Consta, ainda, que o novo instrumento tinha uma afinação diferente da que Django estava acostumado e a sua sonoridade incomodava o guitarrista. Tanto é que em muitos espetáculos ele se mostrava pouco à vontade com a banda, limitando-se a tocar alguns poucos acordes e quase não solava. De qualquer forma a excursão lhe permitiu, além do convívio com Ellington, travar conhecimento do bebop feito por Charlie Parker e Dizzy Gillespie. Reza a lenda que, em Nova Iorque, Django tentou entrar em contato com os dois, mas ambos estavam em turnê e o encontro não foi possível.

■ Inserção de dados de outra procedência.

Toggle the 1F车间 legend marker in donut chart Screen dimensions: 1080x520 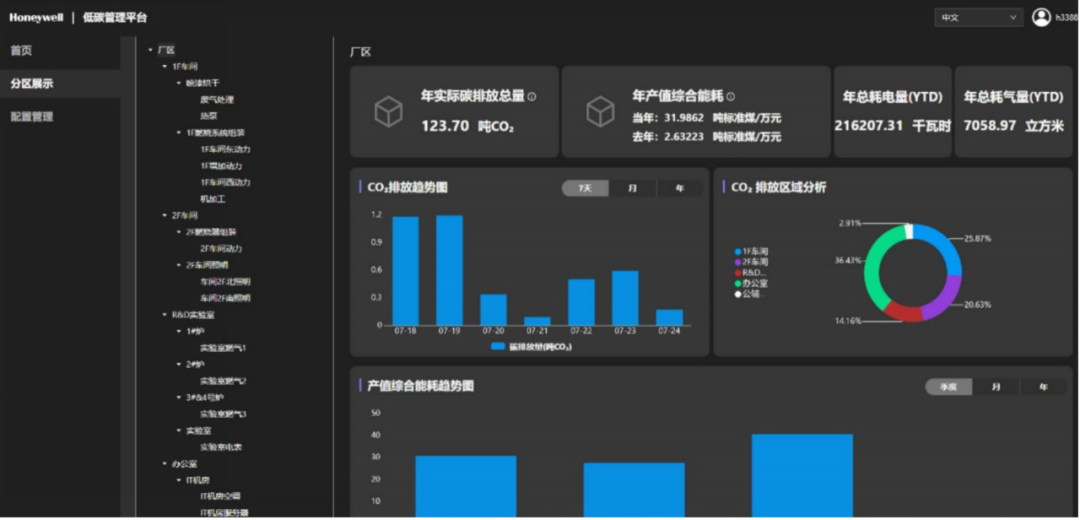738,251
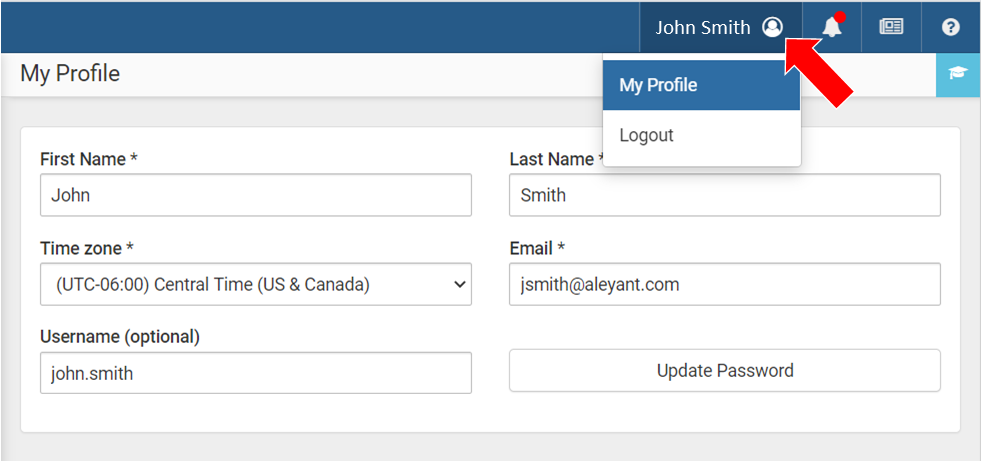Focus the Last Name field containing Smith
This screenshot has height=461, width=983.
pyautogui.click(x=725, y=195)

De volta à França, Django continuou a demonstrar uma enorme incapacidade de adaptação à vida gregária. Certa feita ele simplesmente abandonou no acostamento de uma rodovia um carro recém adquirido, pelo singelo motivo de que a gasolina havia acabado. Costumava faltar aos shows e era comum desaparecer por longos períodos, nos quais geralmente ia para o campo o para a praia, a fim de ficar isolado.
No final dos anos 40 Reinhardt se apresentou na primeira edição do festival de jazz de Nice e excursionou pela Itália. Em fevereiro de 1951 fez uma elogiada temporada no Clube St. Germain, em Paris, liderando um quinteto integrado por alguns jovens e talentosos músicos franceses, todos eles ligados ao bebop, destacando-se o saxofonista Hubert Fol e seu irmão, o pianista Raymond.

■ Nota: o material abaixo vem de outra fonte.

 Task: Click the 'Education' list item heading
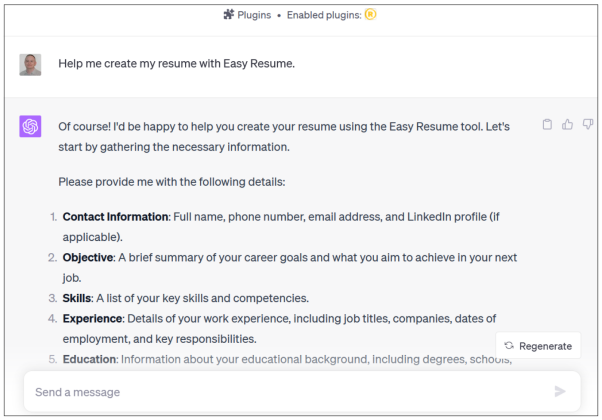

Wayne Jefferies ajuda a compreender a evolução do guitarrista e a importância desse período, já que foi aí que Django fundiu, com grande sucesso, a sua conhecida sonoridade com as linhas modernas do bebop: “Conquanto seus solos se tornassem menos cordais e suas linhas mais semelhantes a Christian, ele reteve sua originalidade. Sua técnica infalível, suas improvisações ousadas, “no limite”, combinadas com seu vastamente avançado senso harmônico o levaram a alturas musicais que Christian e muitos outros músicos do bebop nunca chegaram perto. Os espetáculos ao vivo no Club St. Germain, em fevereiro de 1951 são uma revelação. Django está no auge da forma; cheio de novas idéias que são executadas com incrível fluidez, linhas angulares cortantes e que sempre retém aquele feroz balanço”.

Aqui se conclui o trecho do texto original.